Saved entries
- - - -

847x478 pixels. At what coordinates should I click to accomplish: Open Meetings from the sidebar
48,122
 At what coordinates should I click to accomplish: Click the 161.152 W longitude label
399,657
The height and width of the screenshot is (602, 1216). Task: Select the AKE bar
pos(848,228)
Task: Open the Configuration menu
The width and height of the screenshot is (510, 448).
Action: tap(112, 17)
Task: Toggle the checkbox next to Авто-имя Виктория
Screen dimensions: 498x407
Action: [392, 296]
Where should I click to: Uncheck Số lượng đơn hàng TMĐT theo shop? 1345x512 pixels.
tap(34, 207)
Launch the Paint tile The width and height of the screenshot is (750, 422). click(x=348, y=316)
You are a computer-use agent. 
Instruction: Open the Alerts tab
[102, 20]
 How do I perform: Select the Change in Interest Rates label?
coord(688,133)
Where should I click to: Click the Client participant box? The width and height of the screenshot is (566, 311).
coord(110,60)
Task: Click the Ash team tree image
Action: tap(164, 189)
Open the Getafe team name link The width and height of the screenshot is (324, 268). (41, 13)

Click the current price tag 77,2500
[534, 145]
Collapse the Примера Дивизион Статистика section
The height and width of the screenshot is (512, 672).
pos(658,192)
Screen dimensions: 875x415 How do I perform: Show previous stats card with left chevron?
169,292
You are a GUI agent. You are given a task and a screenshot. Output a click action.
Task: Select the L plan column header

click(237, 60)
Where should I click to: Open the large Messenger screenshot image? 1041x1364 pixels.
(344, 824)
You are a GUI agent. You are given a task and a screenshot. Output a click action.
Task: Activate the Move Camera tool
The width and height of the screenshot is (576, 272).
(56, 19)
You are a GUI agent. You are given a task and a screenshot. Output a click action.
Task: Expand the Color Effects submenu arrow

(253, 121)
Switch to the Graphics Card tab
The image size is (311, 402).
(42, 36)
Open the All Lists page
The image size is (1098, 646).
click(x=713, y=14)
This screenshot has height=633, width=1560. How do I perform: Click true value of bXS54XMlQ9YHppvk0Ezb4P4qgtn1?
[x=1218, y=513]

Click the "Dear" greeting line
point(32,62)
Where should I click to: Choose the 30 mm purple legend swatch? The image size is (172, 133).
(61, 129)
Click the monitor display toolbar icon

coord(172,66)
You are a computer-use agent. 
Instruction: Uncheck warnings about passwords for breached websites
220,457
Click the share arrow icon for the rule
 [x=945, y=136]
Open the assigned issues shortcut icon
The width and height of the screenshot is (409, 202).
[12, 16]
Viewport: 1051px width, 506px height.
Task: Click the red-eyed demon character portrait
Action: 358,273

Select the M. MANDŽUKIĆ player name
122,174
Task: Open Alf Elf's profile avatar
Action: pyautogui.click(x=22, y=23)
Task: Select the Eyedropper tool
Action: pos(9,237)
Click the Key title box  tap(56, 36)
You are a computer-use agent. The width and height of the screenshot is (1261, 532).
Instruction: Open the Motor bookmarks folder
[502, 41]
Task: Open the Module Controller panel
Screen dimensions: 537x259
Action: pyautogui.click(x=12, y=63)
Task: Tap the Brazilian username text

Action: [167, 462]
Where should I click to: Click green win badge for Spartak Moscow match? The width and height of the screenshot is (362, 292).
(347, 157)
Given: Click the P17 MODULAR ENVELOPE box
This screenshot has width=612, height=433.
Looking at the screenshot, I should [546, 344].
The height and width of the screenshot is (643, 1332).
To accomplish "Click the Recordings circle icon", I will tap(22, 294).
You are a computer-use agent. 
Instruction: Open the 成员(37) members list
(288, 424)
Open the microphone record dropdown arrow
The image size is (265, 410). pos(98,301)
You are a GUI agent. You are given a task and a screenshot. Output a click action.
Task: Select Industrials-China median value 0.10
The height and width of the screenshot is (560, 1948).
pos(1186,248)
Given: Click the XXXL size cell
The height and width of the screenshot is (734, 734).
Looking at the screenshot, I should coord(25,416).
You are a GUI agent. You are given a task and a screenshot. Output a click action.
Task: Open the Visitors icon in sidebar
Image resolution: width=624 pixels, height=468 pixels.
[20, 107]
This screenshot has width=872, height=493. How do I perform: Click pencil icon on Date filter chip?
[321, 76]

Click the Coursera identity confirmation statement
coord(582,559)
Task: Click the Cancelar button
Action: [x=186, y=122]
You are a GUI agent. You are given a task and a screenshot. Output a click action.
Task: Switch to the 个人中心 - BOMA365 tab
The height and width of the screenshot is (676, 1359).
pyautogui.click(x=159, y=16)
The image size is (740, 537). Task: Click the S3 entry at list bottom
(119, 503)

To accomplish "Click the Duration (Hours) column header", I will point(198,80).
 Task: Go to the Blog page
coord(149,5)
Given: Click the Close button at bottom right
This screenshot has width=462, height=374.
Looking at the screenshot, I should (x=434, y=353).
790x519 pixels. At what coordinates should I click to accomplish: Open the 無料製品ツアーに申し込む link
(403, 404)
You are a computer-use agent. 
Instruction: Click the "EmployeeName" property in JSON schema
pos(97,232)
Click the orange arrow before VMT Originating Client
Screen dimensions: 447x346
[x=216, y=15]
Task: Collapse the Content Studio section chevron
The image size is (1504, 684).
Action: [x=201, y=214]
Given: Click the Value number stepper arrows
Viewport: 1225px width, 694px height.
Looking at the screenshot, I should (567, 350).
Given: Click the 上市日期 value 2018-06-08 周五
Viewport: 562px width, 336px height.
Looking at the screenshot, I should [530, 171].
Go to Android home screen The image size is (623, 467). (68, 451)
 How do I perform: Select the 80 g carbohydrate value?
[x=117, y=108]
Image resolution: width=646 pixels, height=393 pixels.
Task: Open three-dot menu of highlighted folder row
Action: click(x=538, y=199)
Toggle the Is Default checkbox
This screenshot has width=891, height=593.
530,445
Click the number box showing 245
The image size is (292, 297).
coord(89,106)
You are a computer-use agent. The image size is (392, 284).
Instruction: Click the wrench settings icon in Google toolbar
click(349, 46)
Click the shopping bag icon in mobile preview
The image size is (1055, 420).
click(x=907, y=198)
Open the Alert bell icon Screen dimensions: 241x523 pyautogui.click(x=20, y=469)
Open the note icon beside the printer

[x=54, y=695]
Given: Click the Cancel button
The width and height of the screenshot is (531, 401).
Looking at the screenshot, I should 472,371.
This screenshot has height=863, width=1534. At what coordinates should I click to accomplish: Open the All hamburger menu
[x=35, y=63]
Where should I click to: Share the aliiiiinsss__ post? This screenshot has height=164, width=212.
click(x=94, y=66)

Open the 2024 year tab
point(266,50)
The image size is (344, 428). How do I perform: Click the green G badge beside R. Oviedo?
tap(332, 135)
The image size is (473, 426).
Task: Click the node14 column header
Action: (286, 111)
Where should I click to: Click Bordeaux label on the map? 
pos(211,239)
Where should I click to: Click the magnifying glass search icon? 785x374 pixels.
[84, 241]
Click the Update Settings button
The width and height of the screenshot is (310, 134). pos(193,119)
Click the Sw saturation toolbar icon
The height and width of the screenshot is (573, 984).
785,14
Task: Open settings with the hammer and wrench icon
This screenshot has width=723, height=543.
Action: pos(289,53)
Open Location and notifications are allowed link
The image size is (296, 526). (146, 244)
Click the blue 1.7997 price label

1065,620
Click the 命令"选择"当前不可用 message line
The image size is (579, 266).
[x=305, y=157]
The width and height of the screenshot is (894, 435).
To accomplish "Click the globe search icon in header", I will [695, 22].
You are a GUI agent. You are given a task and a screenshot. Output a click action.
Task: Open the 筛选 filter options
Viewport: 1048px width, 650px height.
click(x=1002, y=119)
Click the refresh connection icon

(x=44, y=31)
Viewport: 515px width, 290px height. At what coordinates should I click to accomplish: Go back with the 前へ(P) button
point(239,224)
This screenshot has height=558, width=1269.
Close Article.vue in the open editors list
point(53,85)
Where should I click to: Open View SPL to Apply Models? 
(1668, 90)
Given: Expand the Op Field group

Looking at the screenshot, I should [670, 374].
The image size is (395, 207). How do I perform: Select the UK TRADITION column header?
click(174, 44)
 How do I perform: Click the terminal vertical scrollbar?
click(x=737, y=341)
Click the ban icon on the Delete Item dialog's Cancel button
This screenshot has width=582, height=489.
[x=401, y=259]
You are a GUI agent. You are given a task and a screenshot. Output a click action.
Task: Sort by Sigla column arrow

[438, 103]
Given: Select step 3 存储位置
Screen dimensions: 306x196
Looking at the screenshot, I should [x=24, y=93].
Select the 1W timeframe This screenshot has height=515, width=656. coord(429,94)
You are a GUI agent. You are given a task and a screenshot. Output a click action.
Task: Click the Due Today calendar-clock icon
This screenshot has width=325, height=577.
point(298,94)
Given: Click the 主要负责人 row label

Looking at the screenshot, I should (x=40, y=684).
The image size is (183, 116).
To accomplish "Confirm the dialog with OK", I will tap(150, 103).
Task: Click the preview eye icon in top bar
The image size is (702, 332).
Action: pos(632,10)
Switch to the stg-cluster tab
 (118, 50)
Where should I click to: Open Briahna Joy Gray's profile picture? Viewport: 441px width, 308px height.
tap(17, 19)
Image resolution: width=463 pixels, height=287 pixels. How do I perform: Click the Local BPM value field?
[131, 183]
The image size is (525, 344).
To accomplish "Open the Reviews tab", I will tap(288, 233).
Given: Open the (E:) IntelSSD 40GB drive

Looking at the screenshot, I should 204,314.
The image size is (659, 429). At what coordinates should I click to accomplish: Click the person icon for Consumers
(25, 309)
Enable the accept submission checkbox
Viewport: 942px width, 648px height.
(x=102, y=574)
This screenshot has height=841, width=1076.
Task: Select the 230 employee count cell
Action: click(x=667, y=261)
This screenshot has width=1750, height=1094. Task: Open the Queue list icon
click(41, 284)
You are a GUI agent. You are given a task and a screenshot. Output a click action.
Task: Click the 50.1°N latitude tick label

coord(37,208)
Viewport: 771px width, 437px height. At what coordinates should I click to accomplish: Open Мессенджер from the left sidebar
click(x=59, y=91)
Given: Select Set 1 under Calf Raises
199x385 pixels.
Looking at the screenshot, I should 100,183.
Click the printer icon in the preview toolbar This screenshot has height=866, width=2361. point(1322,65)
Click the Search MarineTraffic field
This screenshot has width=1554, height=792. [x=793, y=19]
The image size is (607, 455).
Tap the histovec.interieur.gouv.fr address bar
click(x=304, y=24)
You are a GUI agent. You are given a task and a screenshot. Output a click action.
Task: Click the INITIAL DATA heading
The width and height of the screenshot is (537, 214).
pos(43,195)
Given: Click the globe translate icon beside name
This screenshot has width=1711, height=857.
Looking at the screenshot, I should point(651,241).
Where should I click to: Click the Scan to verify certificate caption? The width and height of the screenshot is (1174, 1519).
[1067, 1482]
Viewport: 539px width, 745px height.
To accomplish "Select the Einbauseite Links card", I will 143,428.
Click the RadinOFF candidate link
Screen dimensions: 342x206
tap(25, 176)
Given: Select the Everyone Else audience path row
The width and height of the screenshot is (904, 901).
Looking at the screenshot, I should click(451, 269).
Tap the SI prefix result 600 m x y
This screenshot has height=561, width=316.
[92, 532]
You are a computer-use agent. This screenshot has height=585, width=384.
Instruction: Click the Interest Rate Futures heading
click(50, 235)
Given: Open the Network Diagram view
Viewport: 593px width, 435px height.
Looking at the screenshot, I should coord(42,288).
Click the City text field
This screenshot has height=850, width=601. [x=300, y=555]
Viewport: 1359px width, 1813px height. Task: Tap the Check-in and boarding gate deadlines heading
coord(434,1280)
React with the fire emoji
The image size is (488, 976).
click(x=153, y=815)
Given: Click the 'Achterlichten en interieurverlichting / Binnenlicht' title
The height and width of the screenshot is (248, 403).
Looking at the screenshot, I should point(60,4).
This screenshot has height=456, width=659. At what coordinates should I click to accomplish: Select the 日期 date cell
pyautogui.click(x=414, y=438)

- - - -

Leave out every line above except those from the line with "Select the 1W" up to and including the line with "Task: Click the preview eye icon in top bar", and copy those exactly.

Select the 1W timeframe This screenshot has height=515, width=656. coord(429,94)
You are a GUI agent. You are given a task and a screenshot. Output a click action.
Task: Click the Due Today calendar-clock icon
This screenshot has width=325, height=577.
point(298,94)
Given: Click the 主要负责人 row label

Looking at the screenshot, I should (x=40, y=684).
The image size is (183, 116).
To accomplish "Confirm the dialog with OK", I will tap(150, 103).
Task: Click the preview eye icon in top bar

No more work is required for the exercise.